__CONSIGNE 1__
Traduisez en anglais cette phrase de l'extrait fourni : « Nous ne pouvons nous taire et normaliser ce qu’il s’est passé. »
__CONSIGNE 2__
Citez sans rien modifier tout le passage de l'extrait fourni, depuis « Nous sommes choquées, tristes, en » jusqu'à « et ses agresseurs. ».

__EXTRAIT FOURNI__
● ● ● ● ●

Nous sommes choquées, tristes, en colère de cette agression collective. Nous témoignons tout notre soutien aux personnes qui ont subi cette violence et sommes désolées. Nous prenons la parole aujourd’hui pour rappeler à toutes les victimes de violences sexistes et sexuelles que rien ne justifie les violences qu’elles ont subi et qu’elles n’en sont pas responsables. Nous nous exprimons aujourd’hui car en tant que féministes nous ne tolérerons pas la mise sous silence, l’opprobre ou la honte imposées par le patriarcat et ses agresseurs.
Nous ne pouvons nous taire et normaliser ce qu’il s’est passé.
Cette agression montre encore une fois que nous, militant-es ne sommes en sûreté nulle part, en ligne ou hors ligne.

● ● ● ● ●

__DONNÉES FOURNIES__
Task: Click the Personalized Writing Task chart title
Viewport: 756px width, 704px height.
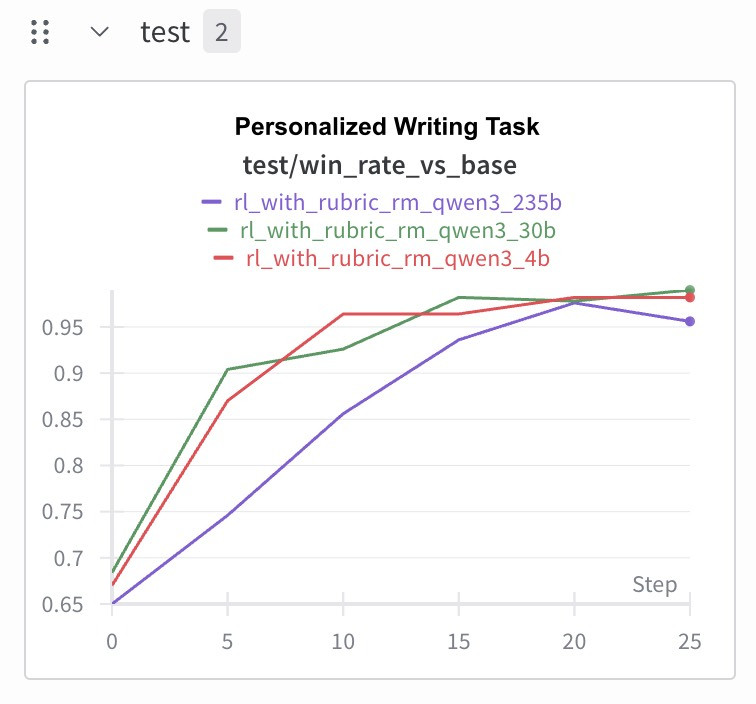Action: 387,127
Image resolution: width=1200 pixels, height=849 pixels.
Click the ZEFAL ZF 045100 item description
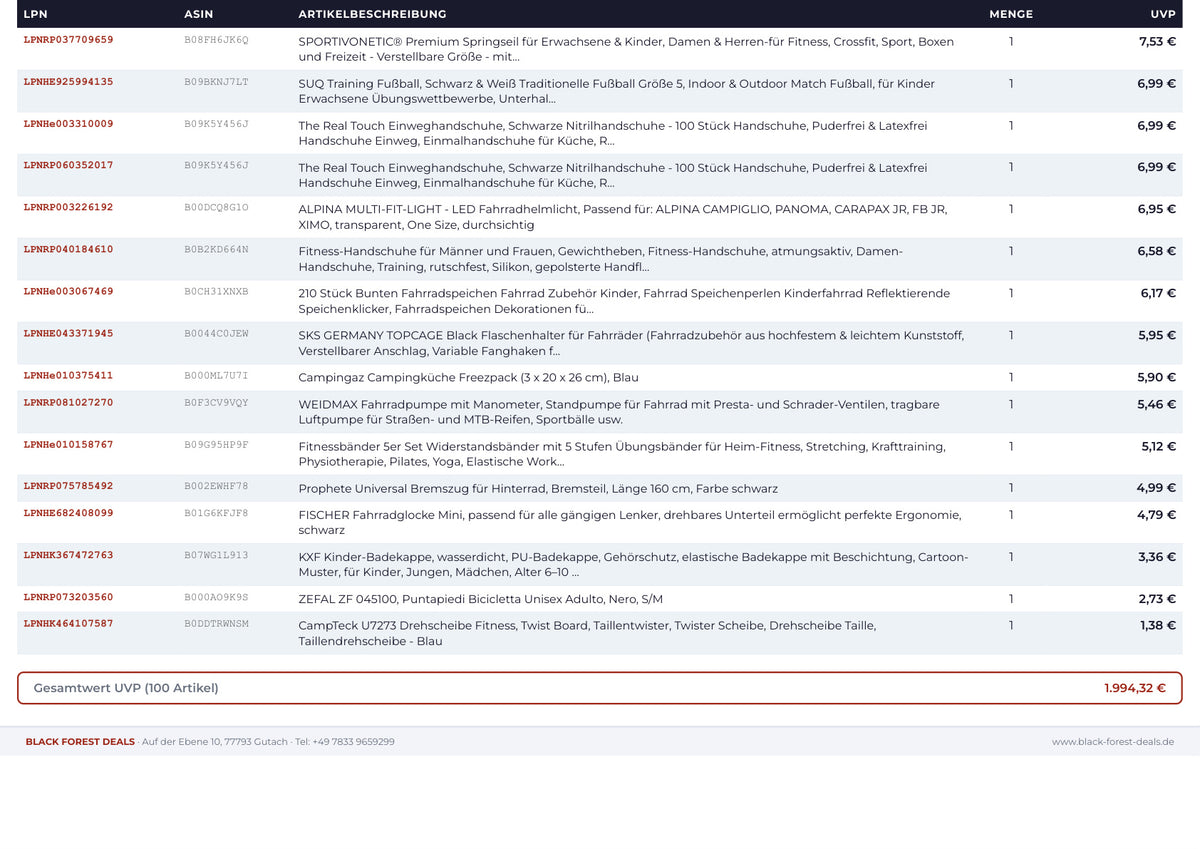481,599
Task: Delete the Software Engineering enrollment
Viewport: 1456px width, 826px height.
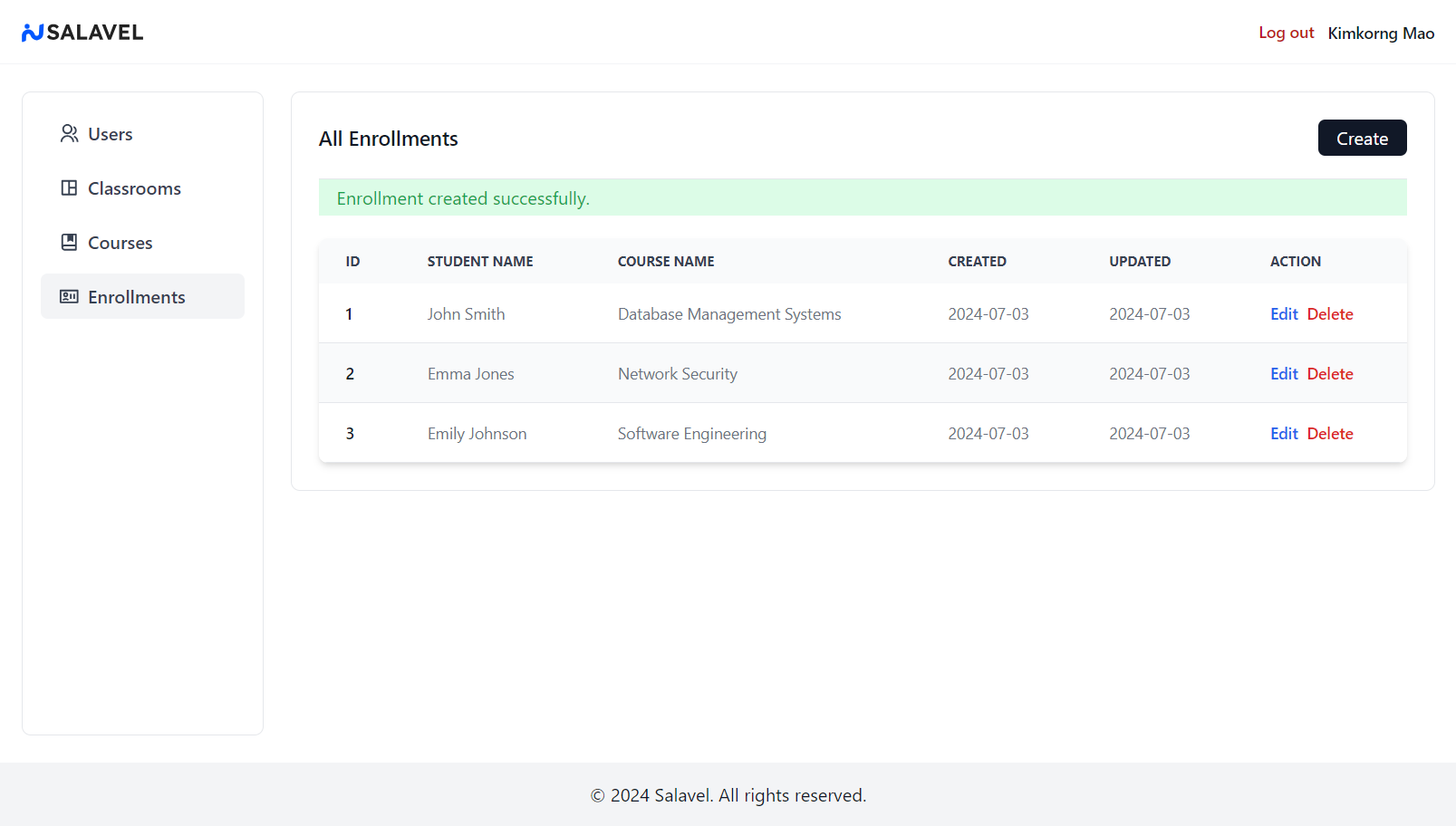Action: pos(1330,434)
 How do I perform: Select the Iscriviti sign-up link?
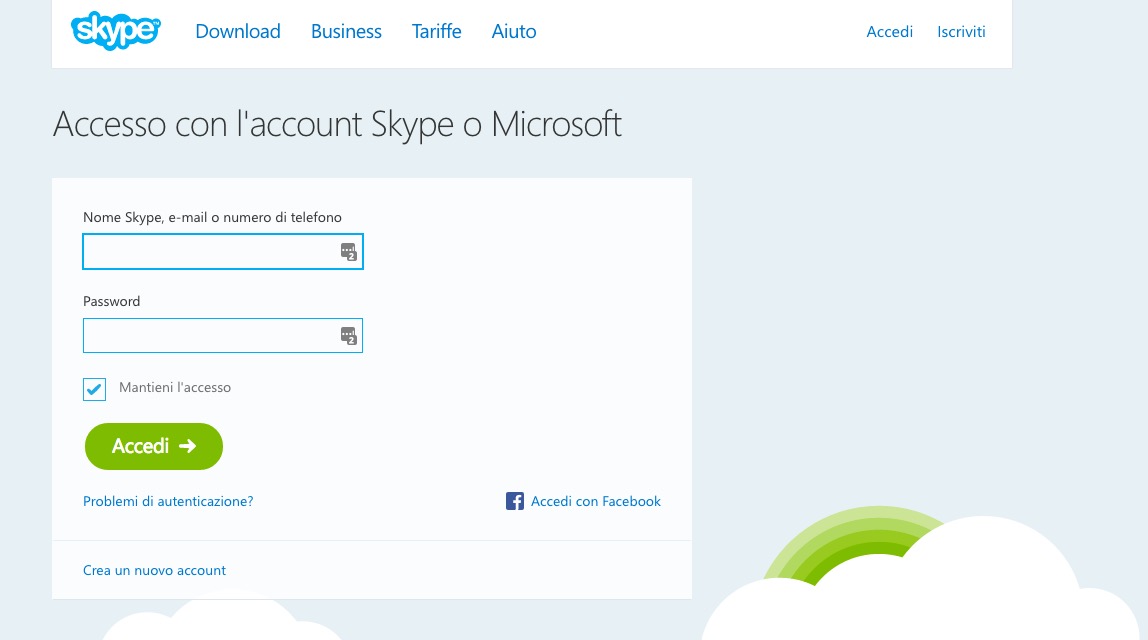961,32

● ● ● ● ●

__RÉSULTAT ATTENDU 1__
We cannot stay silent and normalize what happened.

__RÉSULTAT ATTENDU 2__
Nous sommes choquées, tristes, en colère de cette agression collective. Nous témoignons tout notre soutien aux personnes qui ont subi cette violence et sommes désolées. Nous prenons la parole aujourd’hui pour rappeler à toutes les victimes de violences sexistes et sexuelles que rien ne justifie les violences qu’elles ont subi et qu’elles n’en sont pas responsables. Nous nous exprimons aujourd’hui car en tant que féministes nous ne tolérerons pas la mise sous silence, l’opprobre ou la honte imposées par le patriarcat et ses agresseurs.